Tasks for this exercise:
1. Quote the rogue concepts post word for word, beginning at the words that contain "Explorer: All Knowledge" and stopping after "of Hand cross-class.".
2. Name every rogue concept described in the rogue concepts post.

Text shown:
++++
In calm and suitable conditions a character may 'take 10' on the heal roll. A character may also 'take 20' on the heal roll, taking 200 minutes.


----------



## S'mon (Aug 4, 2004)

Rogue Concepts - adapted from Quintessential Rogue.  These are most suitable for Rogue-class PCs but may fit other classes too.

Assassin: proficient w all simple & martial weapons, shields, light armour. Alchemy class skill. Sneak attack +1d6 vs humanoids. Sense Motive & Use Magic device are cross-class skills. - 8 skill points at 1st level. 

Beggar: Survival (urban only) as class skill. +2 competence bonus to Bluff & Gather Information. Can panhandle for 3d6+CHA bonus sp/day. Craft, Decipher Script and Profession cross-class. 

Dilettante (aristocrat): Any 2 non-Rogue skills are Class skills, must spend at least 1 skill point/level on one of them. Two of the following are cross-class: disable device, innuendo, intimidate, sleight of hand. 

Diplomat: +2 competence bonus Diplomacy checks. One of the following are cross-class: Balance or Use Magic Device 

Explorer: All Knowledge skills class skills. 2 additional languages. Disguise, Innuendo & Sleight of Hand are cross-class. 

Pathfinder (guide): 2 additional languages. Survival as class skill. Two of the following are cross-class: bluff, forgery, innuendo, open lock. 

Reaching-River Pirate: On ship get +2 competency to Balance & +1 to all attacks. +2 competence bonus to Prof (sailor), and counts as class skill. Kno (river lore) class skill. Proficient in cutlass (1d8 dmg, 19-20/x2). Not proficient w heavy mace, morningstar, quarterstaff. Not proficient in any armour. 

Scout: Ride & Survival (wilderness) as class skills. Aprraise & Sleight of Hand cross-class.
++++
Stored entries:
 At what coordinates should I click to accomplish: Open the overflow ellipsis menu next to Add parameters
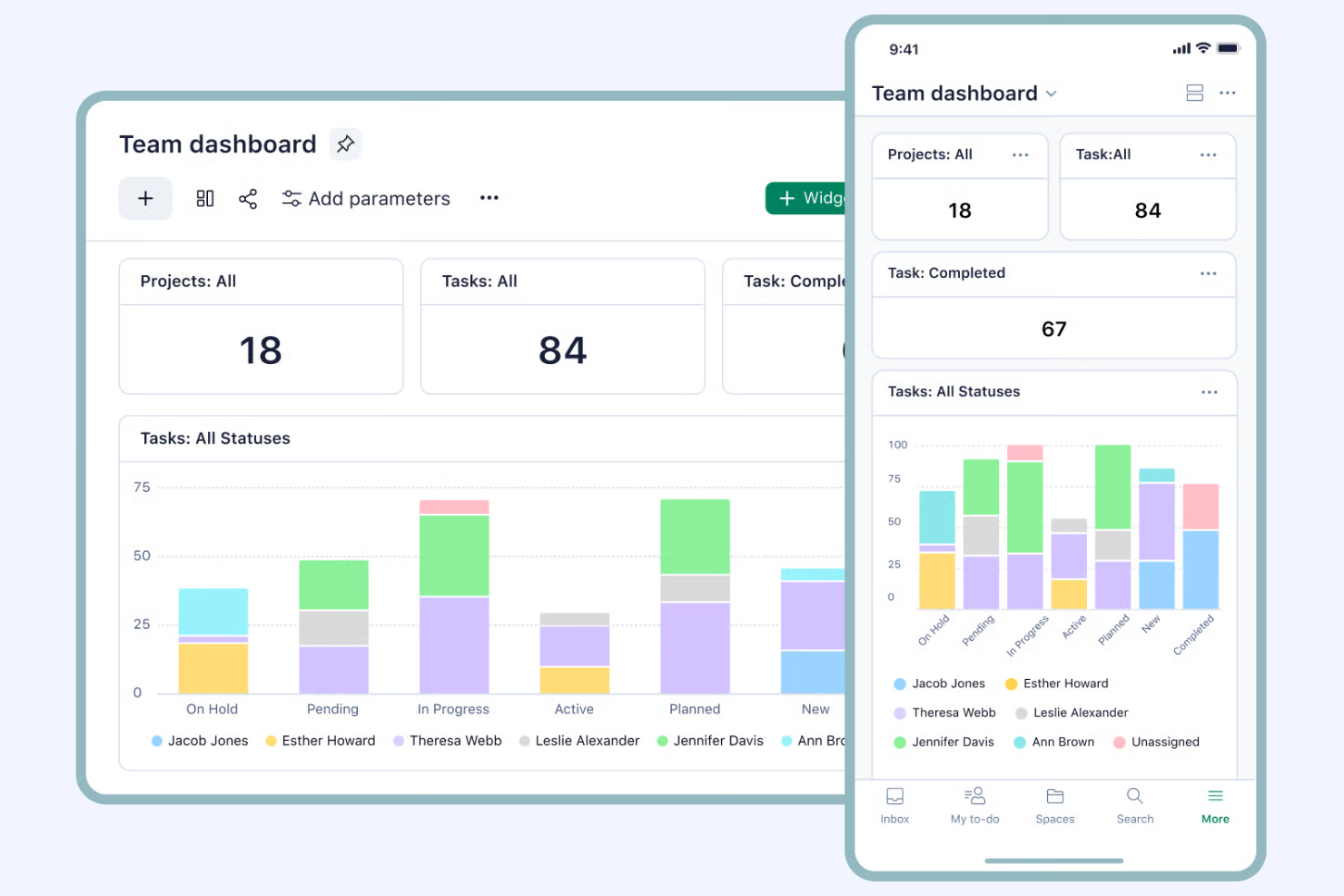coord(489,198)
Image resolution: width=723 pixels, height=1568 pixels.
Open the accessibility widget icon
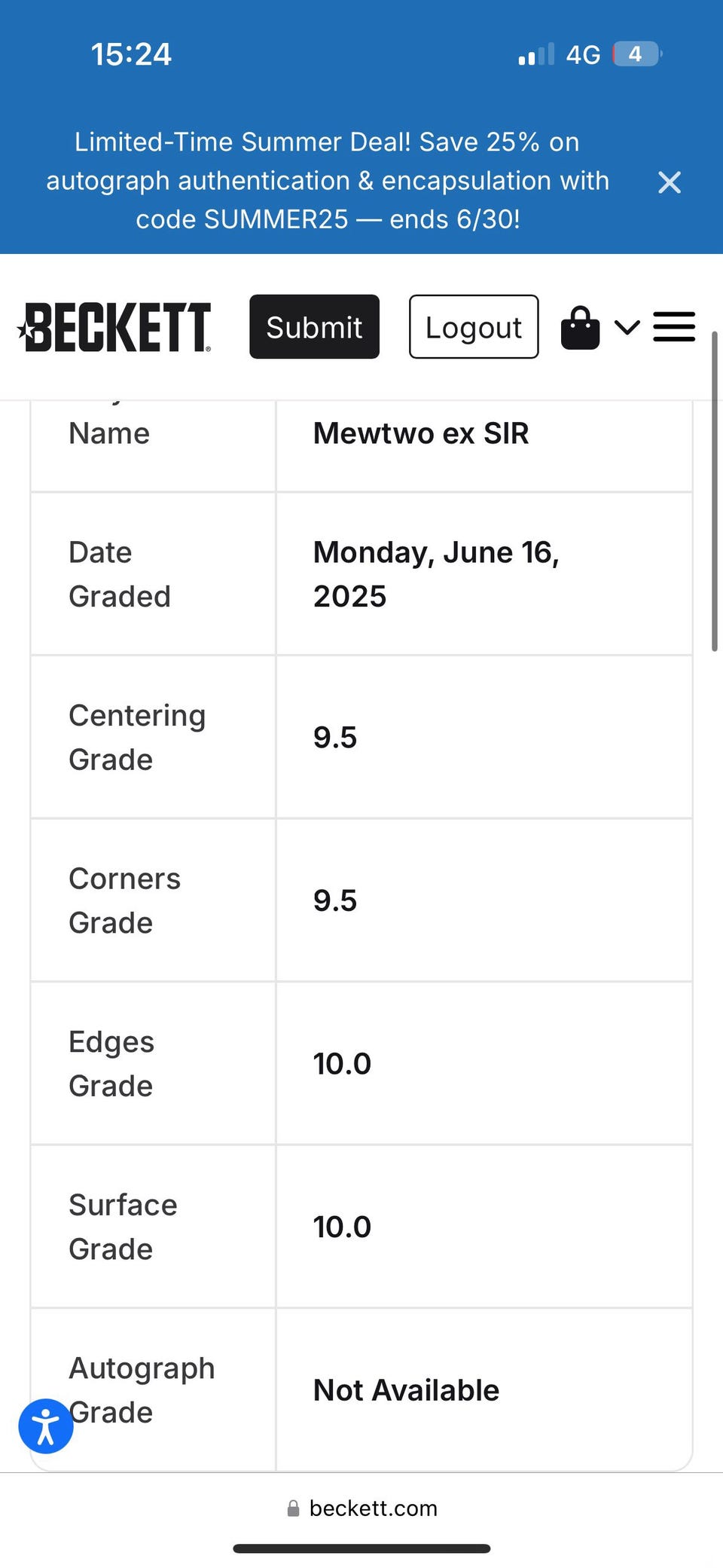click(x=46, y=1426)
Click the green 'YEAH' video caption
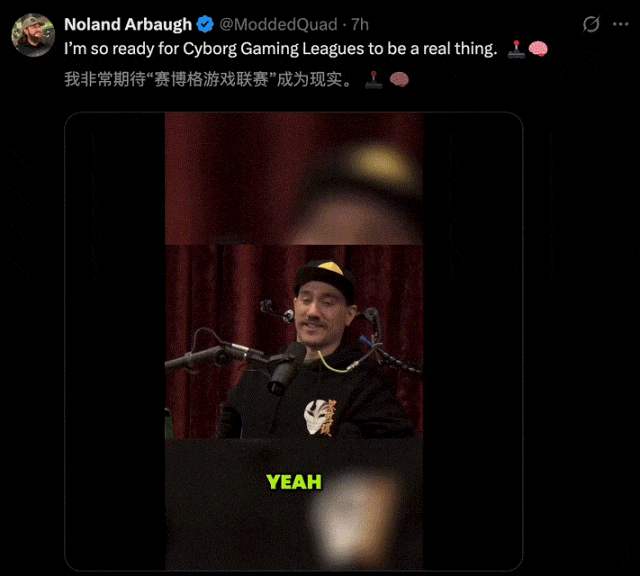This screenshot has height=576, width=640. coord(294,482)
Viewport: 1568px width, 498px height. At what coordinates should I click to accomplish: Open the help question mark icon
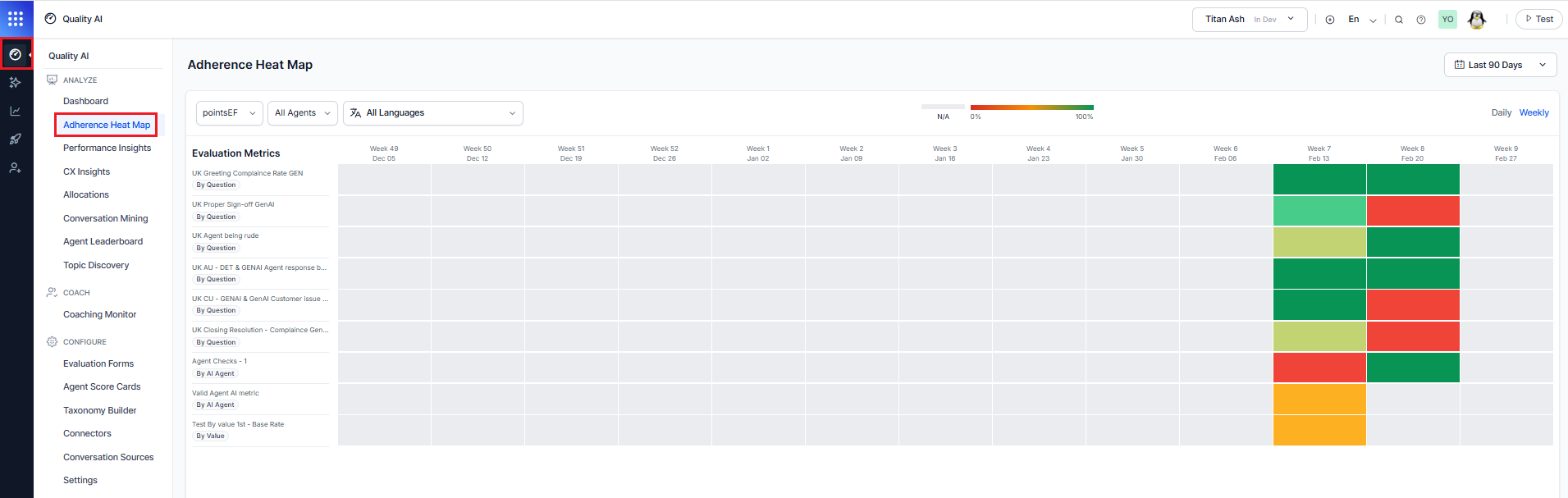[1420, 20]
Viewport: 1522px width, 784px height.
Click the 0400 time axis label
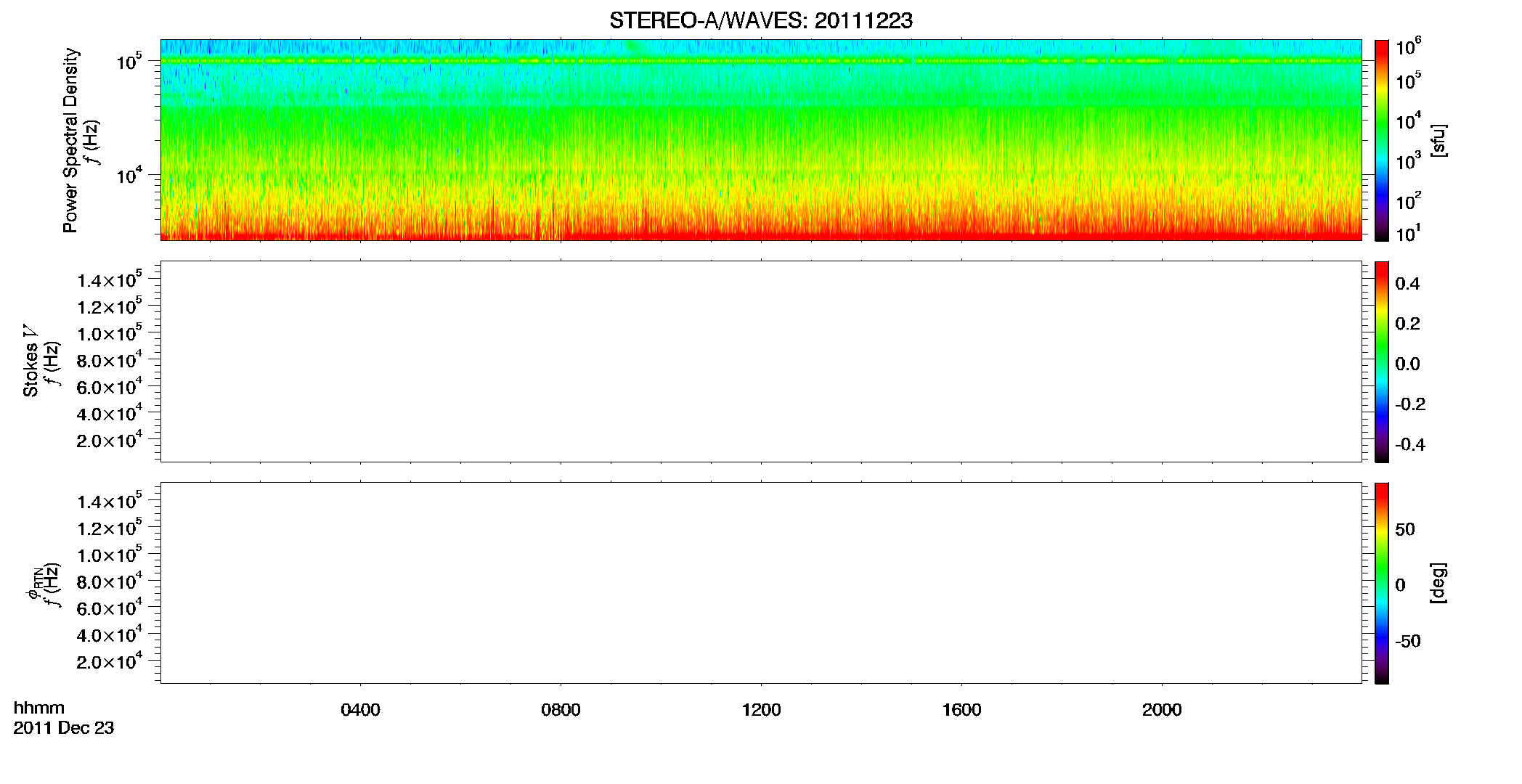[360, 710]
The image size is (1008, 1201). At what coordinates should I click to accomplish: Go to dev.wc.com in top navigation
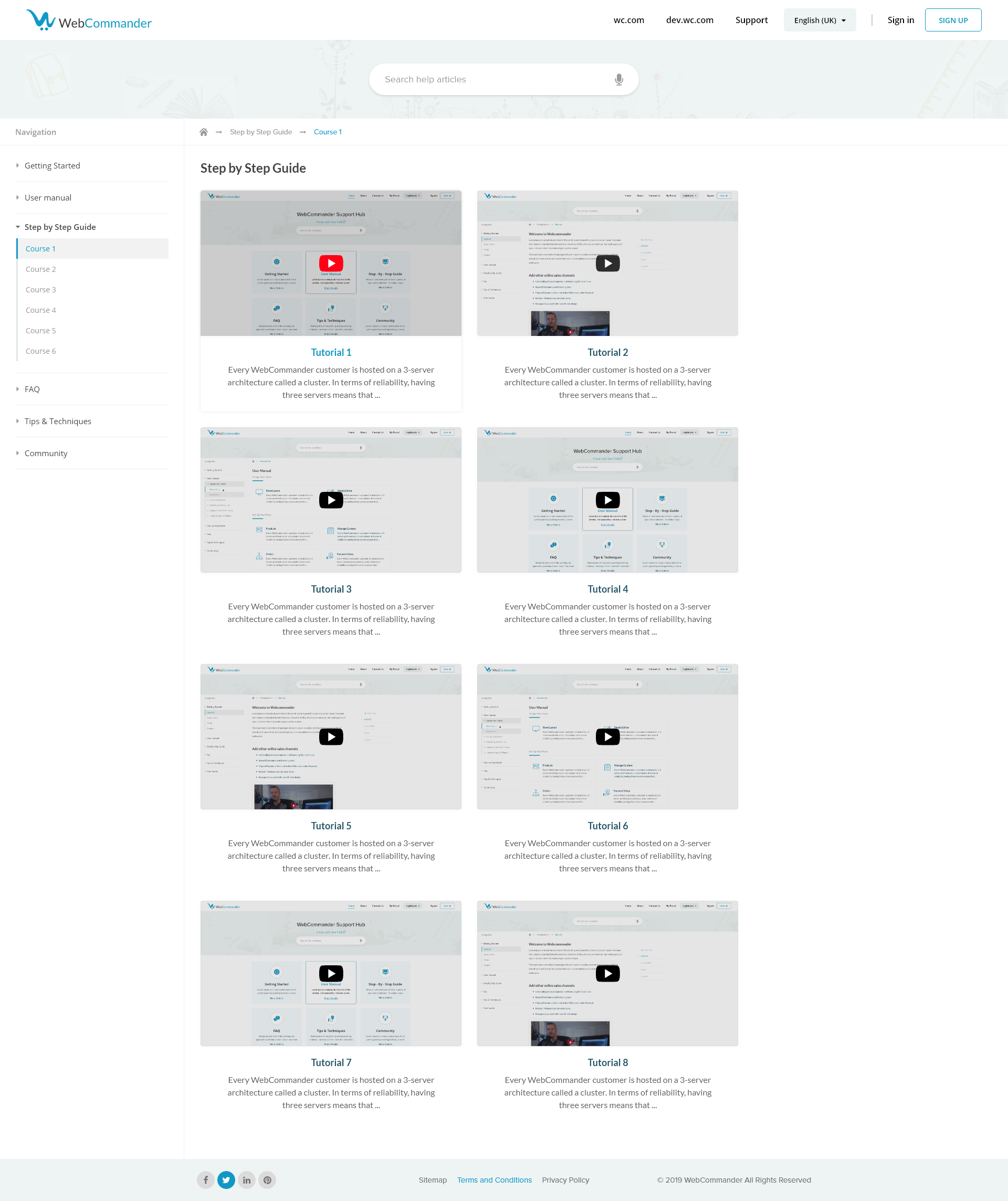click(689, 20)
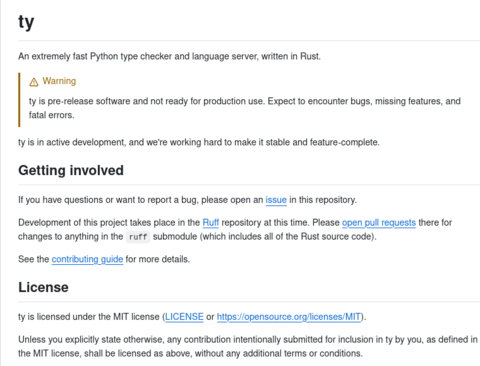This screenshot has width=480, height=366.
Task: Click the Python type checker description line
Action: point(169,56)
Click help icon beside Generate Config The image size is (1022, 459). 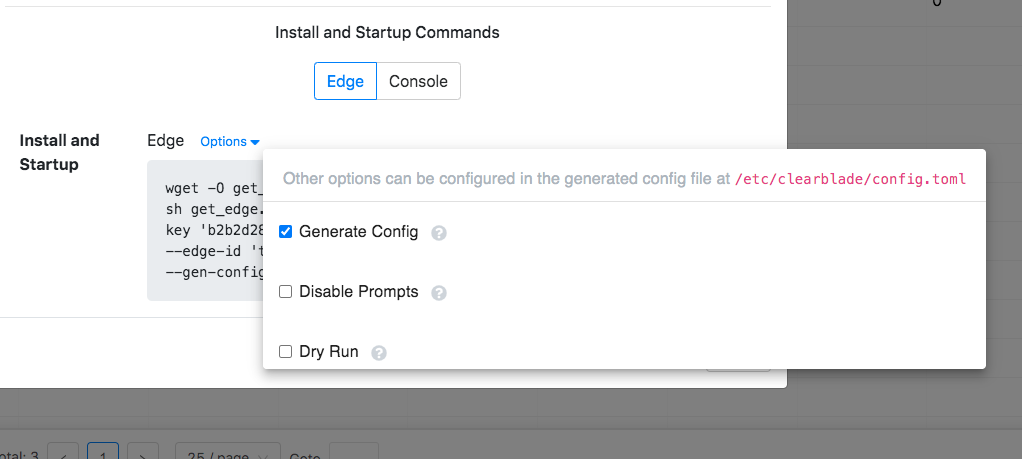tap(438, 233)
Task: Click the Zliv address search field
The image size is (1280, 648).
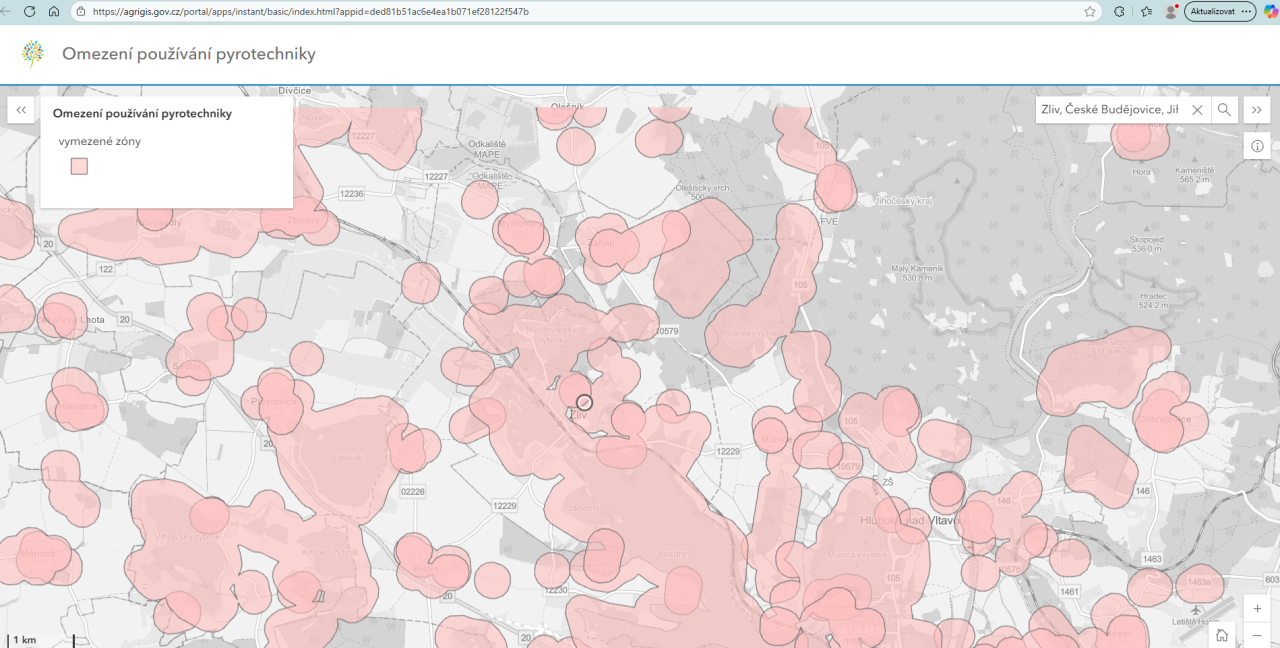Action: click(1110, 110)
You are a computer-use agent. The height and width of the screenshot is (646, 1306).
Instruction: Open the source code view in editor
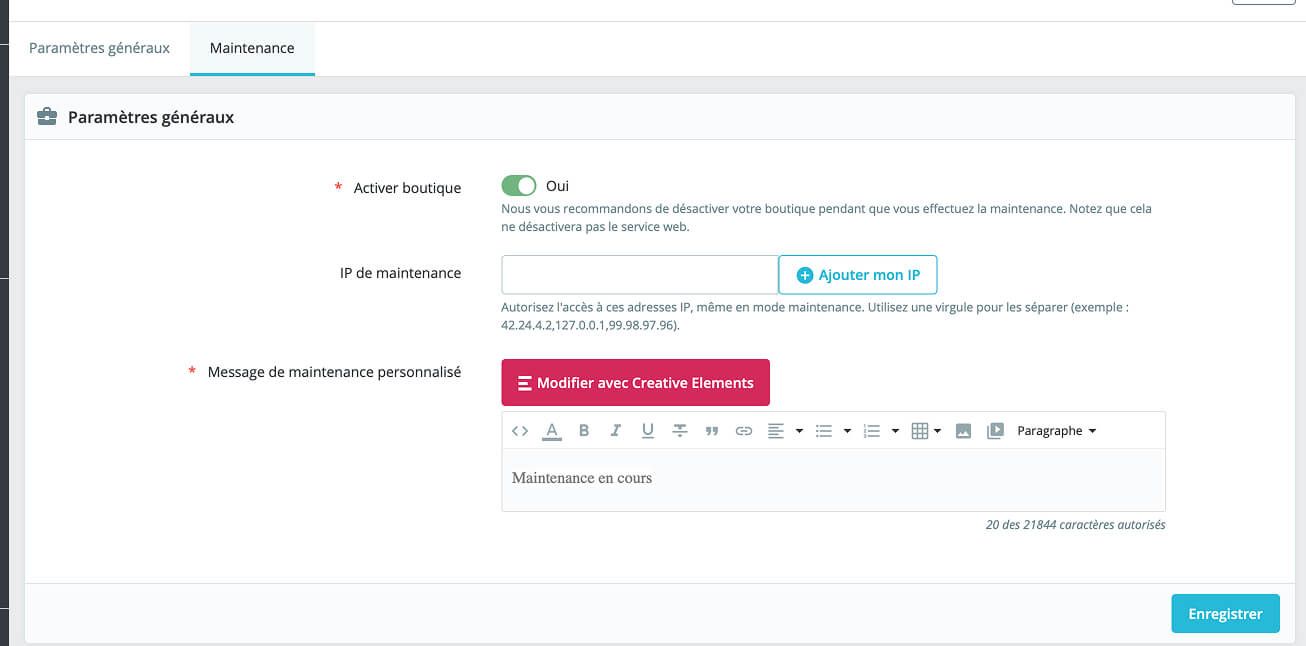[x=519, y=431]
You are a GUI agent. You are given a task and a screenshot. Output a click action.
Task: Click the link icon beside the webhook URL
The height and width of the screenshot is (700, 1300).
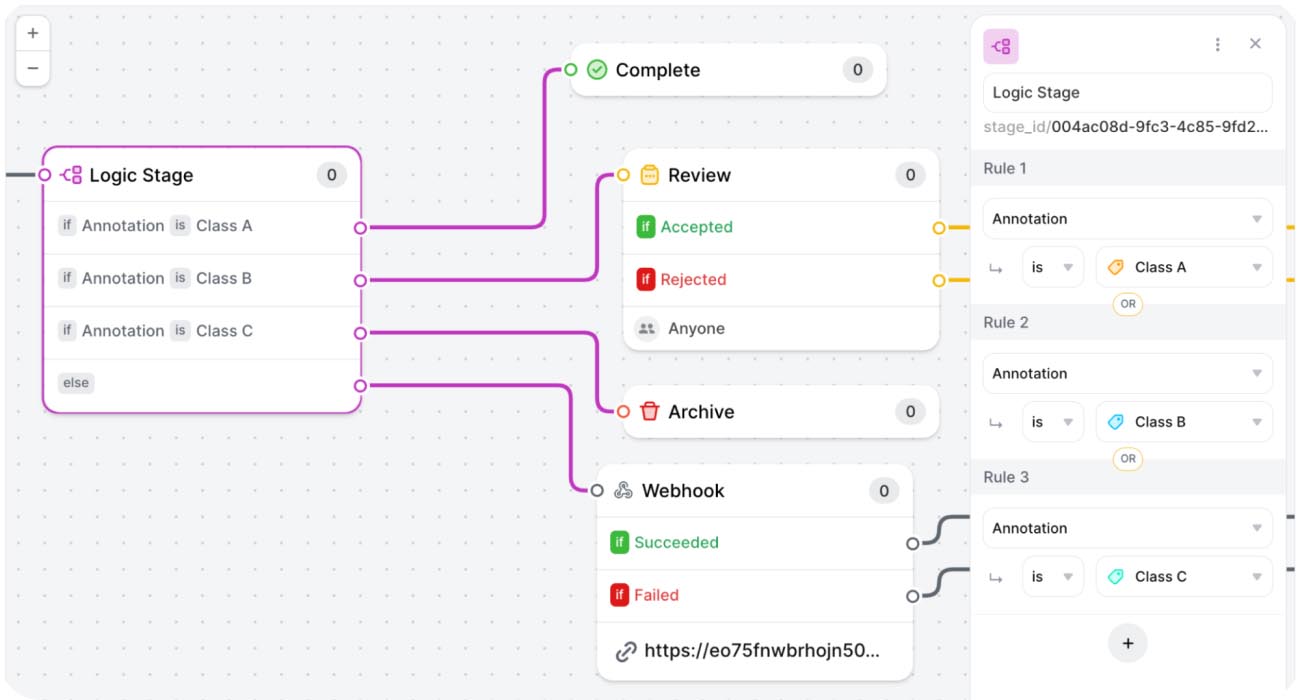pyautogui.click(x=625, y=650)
++++
Expected answers:
1.
Explorer: All Knowledge skills class skills. 2 additional languages. Disguise, Innuendo & Sleight of Hand are cross-class. 

Pathfinder (guide): 2 additional languages. Survival as class skill. Two of the following are cross-class: bluff, forgery, innuendo, open lock. 

Reaching-River Pirate: On ship get +2 competency to Balance & +1 to all attacks. +2 competence bonus to Prof (sailor), and counts as class skill. Kno (river lore) class skill. Proficient in cutlass (1d8 dmg, 19-20/x2). Not proficient w heavy mace, morningstar, quarterstaff. Not proficient in any armour. 

Scout: Ride & Survival (wilderness) as class skills. Aprraise & Sleight of Hand cross-class.

2.
Assassin
Beggar
Dilettante (aristocrat)
Diplomat
Explorer
Pathfinder (guide)
Reaching-River Pirate
Scout